(Collected data entries)
◆ ◆ ◆
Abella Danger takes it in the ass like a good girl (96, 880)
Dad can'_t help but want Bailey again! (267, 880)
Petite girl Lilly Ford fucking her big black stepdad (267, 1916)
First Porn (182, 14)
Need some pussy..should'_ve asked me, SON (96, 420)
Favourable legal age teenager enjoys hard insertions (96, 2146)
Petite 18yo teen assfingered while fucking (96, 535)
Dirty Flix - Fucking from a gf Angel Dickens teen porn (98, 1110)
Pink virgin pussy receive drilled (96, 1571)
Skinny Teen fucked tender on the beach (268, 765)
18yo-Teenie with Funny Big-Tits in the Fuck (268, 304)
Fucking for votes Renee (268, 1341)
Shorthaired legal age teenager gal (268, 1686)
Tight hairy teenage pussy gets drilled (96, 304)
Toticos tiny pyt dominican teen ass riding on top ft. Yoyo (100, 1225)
◆ ◆ ◆
(The task): Reproduce every line of the entries above, unchanged, from the very first one down to and including the line containing "Need some pussy..should'_ve".

(Answer box):
Abella Danger takes it in the ass like a good girl (96, 880)
Dad can'_t help but want Bailey again! (267, 880)
Petite girl Lilly Ford fucking her big black stepdad (267, 1916)
First Porn (182, 14)
Need some pussy..should'_ve asked me, SON (96, 420)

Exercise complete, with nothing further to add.